Selected excerpt:
- Opening Delimiter -

Donor-Strand Exchange in Chaperone-Assisted Pilus Assembly Proceeds through a Concerted β Strand Displacement Mechanism

Han Remaut; Rebecca J. Rose; Thomas J. Hannan; Scott J. Hultgren; Sheena E. Radford; Alison E. Ashcroft; Gabriel Waksman

doi:10.1016/j.molcel.2006.05.033

Donor-Strand Exchange in Chaperone-Assisted Pilus Assembly Proceeds through a Concerted β Strand Displacement Mechanism

Han Remaut, Rebecca J. Rose, Thomas J. Hannan, Scott J. Hultgren, Sheena E. Radford, Alison E. Ashcroft, Gabriel Waksman

Research output: Contribution to journal › Article › peer-review

155 Scopus citations

Abstract

Gram-negative pathogens commonly use the chaperone-usher pathway to assemble adhesive multisubunit fibers on their surface. In the periplasm, subunits are stabilized by a chaperone that donates a β strand to complement the subunits' truncated immunoglobulin-like fold. Pilus assembly proceeds through a "donor-strand exchange" (DSE) mechanism whereby this complementary β strand is replaced by the N-terminal extension (Nte) of an incoming pilus subunit. Using X-ray crystallography and real-time electrospray ionization mass spectrometry (ESI-MS), we demonstrate that DSE requires the formation of a transient ternary complex between the chaperone-subunit complex and the Nte of the next subunit to be assembled. The process is crucially dependent on an initiation site (the P5 pocket) needed to recruit the incoming Nte. The data also suggest a capping reaction displacing DSE toward product formation. These results support a zip-in-zip-out mechanism for DSE and a catalytic role for the usher, the molecular platform at which pili are assembled.

- Closing Delimiter -

Description of the task:
List every author named for the article on donor-strand exchange in pilus assembly.

Collected data entries:
- Opening Delimiter -

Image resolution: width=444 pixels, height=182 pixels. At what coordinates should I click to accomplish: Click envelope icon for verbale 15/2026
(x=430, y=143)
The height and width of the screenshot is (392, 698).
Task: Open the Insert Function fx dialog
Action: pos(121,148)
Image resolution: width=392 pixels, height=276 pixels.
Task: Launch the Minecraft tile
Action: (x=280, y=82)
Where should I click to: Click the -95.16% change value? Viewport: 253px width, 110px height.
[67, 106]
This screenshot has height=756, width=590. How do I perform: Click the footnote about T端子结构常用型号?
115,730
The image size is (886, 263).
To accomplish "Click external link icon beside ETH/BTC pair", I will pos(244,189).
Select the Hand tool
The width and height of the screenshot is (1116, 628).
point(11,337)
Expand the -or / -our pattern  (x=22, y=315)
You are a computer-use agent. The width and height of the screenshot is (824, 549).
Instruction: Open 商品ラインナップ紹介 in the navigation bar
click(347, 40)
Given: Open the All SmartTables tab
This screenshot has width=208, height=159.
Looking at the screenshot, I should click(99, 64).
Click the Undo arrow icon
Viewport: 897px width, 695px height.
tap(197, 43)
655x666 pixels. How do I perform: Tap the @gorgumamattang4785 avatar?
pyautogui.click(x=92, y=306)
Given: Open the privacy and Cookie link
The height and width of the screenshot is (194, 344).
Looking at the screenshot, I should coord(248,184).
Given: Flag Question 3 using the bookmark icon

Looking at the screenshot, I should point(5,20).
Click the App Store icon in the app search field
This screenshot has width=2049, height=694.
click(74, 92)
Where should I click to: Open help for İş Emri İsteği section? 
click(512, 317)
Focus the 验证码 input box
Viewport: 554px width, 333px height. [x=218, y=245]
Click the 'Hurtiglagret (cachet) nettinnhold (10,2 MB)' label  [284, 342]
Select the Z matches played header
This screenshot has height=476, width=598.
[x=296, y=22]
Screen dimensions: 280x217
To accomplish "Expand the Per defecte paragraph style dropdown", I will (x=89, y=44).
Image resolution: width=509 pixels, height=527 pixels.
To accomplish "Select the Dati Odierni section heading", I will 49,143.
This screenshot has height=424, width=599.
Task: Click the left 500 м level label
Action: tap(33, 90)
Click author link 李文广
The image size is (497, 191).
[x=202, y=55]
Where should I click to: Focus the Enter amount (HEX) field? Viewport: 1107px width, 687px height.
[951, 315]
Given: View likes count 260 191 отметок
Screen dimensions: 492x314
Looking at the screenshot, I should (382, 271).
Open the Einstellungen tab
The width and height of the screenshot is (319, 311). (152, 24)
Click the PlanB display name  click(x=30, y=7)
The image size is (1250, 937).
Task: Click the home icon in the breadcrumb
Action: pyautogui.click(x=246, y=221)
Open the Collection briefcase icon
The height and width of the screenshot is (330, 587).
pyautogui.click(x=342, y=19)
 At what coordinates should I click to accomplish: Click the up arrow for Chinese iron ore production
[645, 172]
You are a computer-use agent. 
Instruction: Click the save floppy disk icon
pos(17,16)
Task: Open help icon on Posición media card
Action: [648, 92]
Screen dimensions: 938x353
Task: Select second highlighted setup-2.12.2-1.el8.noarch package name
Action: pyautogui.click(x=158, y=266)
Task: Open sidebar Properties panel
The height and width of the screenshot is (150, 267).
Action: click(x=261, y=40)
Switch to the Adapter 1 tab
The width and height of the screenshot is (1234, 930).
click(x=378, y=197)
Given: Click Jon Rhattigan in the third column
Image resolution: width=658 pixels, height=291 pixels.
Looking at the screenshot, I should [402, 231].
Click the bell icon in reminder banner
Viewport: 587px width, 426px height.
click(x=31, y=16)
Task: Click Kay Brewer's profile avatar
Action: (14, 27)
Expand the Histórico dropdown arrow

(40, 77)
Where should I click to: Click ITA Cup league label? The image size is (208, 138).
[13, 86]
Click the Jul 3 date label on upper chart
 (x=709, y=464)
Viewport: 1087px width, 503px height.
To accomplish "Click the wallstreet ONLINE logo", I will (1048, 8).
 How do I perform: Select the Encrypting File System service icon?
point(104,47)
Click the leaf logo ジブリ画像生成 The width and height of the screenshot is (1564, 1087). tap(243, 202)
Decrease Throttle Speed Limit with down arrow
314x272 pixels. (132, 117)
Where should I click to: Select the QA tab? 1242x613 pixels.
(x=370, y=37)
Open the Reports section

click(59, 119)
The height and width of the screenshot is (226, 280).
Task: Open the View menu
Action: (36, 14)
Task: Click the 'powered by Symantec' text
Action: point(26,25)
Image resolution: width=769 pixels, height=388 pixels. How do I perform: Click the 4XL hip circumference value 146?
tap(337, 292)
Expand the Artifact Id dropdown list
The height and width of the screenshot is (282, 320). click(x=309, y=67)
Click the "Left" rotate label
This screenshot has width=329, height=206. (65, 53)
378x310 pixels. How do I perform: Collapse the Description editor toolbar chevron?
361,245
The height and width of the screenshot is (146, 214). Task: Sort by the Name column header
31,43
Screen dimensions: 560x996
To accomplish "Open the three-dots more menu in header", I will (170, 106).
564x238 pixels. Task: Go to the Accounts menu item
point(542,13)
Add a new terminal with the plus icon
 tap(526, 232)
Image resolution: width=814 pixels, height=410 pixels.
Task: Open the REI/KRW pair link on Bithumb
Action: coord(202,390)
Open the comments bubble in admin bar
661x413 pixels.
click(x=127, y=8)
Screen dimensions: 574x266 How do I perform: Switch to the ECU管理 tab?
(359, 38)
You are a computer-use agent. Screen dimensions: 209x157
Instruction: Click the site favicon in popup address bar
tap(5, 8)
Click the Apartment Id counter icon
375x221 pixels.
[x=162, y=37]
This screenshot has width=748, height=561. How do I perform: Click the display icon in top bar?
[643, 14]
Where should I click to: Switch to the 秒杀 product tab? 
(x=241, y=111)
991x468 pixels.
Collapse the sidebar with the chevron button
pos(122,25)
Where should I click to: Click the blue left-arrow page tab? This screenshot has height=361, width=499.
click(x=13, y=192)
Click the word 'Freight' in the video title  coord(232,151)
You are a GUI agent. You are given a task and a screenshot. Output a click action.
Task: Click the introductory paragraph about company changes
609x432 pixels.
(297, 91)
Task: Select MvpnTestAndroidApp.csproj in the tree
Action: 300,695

- Closing Delimiter -

Task response:
Han Remaut, Rebecca J. Rose, Thomas J. Hannan, Scott J. Hultgren, Sheena E. Radford, Alison E. Ashcroft, Gabriel Waksman